Please swap "amount" for "value" throughout the entries below and give them again with everything else unchanged, leaving out the pictures.

------ Input

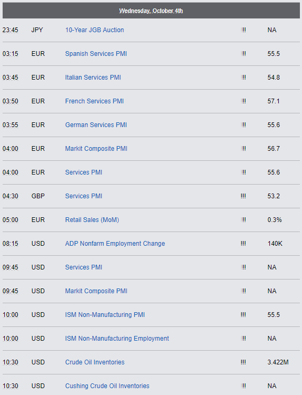Screen dimensions: 302x395
Task: Click the importance icon for Crude Oil Inventories
Action: [243, 362]
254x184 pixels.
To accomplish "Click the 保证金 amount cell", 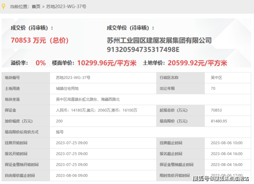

------------

▶ Reply to the exercise:
Screen dimensions: 302x395
Task: Click the importance icon for Crude Oil Inventories
Action: [243, 362]
254x184 pixels.
To accomplish "Click the 保证金 value cell", 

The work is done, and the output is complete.